MG: What does your music mean to you?
NG: This sounds like a simple question but I appreciate it because I actually think it’s kind of complex. My music is mainly a combination of pure self-expression and the manifestation of my obsession with sound and gear. If I don’t create my own music at least semi-often I start to get kind of agitated, so it’s definitely an important release for me as well. I’m really not concerned at all with how people will react to it, it’s all about what’s going on in my head.
MG: Sometimes we all have trouble getting started on our own projects. It is easy to get distracted. What do you do in order to get yourself into your creative zone?
NG: I wish I had some fancy answer to this question, but honestly I don’t really have any control over it. Most of the time something just hits me, and I’ll open Live and just make a little scratch version of it. Then I’ll pick it up later when I’m in studio mode. Other times I’ll be messing around with some synth and something will jump out at me, and then that will jump start a creative moment and in an hour or two maybe I’ll have the basic structure for a whole track. But rarely do I sit down to create and it just flows. Usually it’s building on things that happened during one of those peak moments. I try to capitalize on them the best way that I can.
MG: Who are a couple of your biggest influences and what drew you to their music?
NG: Well, for starters I’m a huge Aphex Twin fanboy. I love that his music is extremely technical in a lot of ways, but it has a great deal of soul and emotion in it. Most “serious” electronic music is too far up its own ass. I grew up listening to a lot of Cuban and Puerto Rican music because my dad is from PR, and I love stuff like Compay Segundo and a lot of that classic son and salsa music. I studied jazz for a long time as well and am really influenced by bebop and post-bop in a lot of ways, Charlie Parker and Pat Martino and people like that. I’m mainly inspired by and listen to music that’s heady and fun to analyze, but that can also be appreciated in a purely emotional way.
MG: What are a couple of your guilty pleasure tracks that you would drop in an open format? Anything you wish you could play every night?

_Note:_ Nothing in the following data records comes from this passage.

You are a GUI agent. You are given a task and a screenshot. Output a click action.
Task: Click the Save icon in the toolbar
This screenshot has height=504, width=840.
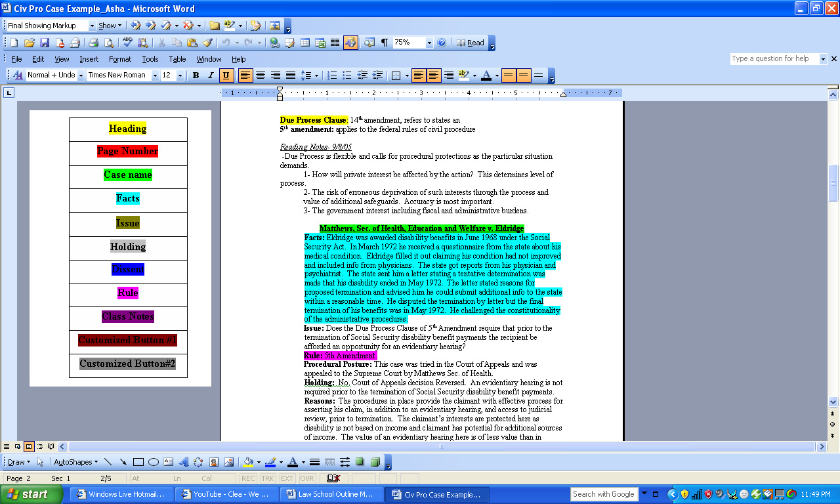coord(45,43)
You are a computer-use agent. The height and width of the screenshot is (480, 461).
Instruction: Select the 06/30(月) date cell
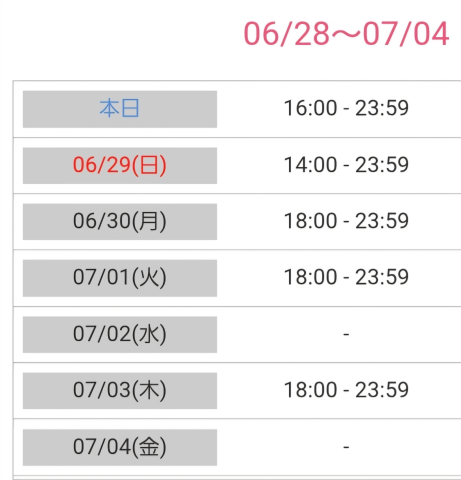point(120,222)
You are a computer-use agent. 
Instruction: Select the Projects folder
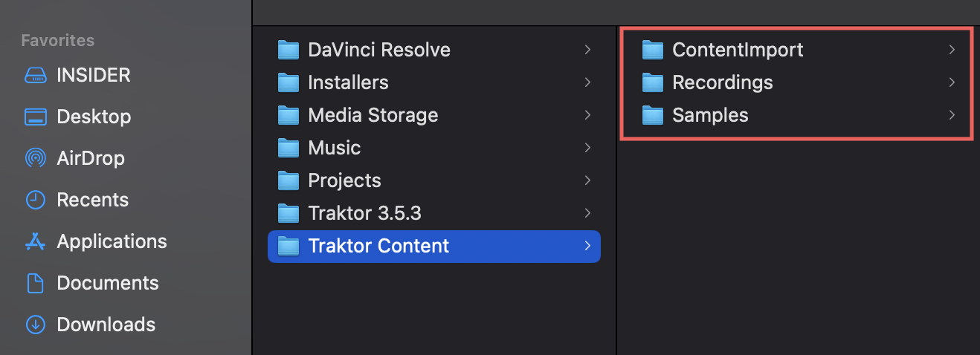(434, 180)
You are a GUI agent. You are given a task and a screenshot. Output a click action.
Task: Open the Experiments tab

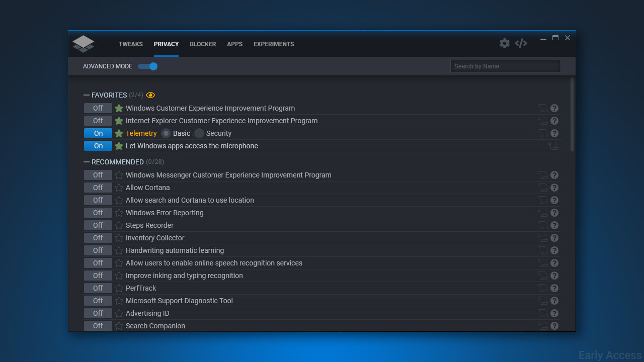[x=274, y=44]
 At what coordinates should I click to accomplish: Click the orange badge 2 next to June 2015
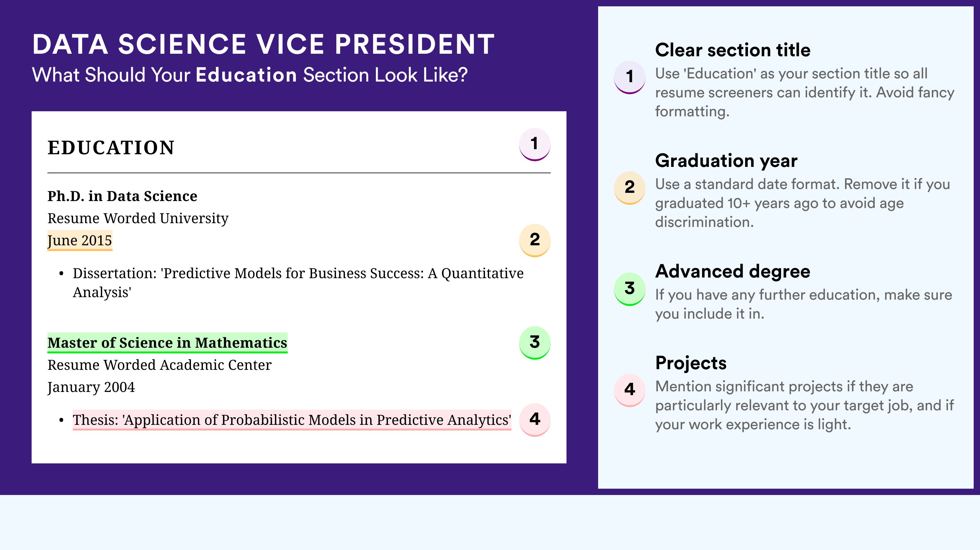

NG: Man, I would love to play an all-salsa set somewhere. Maybe throw in some upbeat latin jazz or rumba records. That would be amazing! Guilty pleasure is for sure Show Me Love, the Stonebridge mix. That track has been beaten to death by everyone but it still gives me the chills.
Hansel! – K.O Bad (Edit) [Banoffee Pies]
Nick Garcia – In The Woods Behind Our House [Lifted Contingency]
Ron Blanco – Loose Grip [Hotflush]
Fabrizio Maurizi – Duck Dive [Minus]
Nick Garcia – Aalto [Lifted Contingency]
Radio Slave – Children Of The E (Kink SP1200 Remix) [Running Back]
Nick Garcia – DivSeq [Lifted Contingency]
Fold – Bend Sinister [On Loop]
Finger Fest Inc – Auto Porno (Chab Remix) [Yoshitoshi]
Arctor – Don’t Matter None [Tremors]
Jay Shepheard – Bullfrogging [Pets]
Kink – The Roots of Techno [Sharivari]
The Tuss – m [Rephlex]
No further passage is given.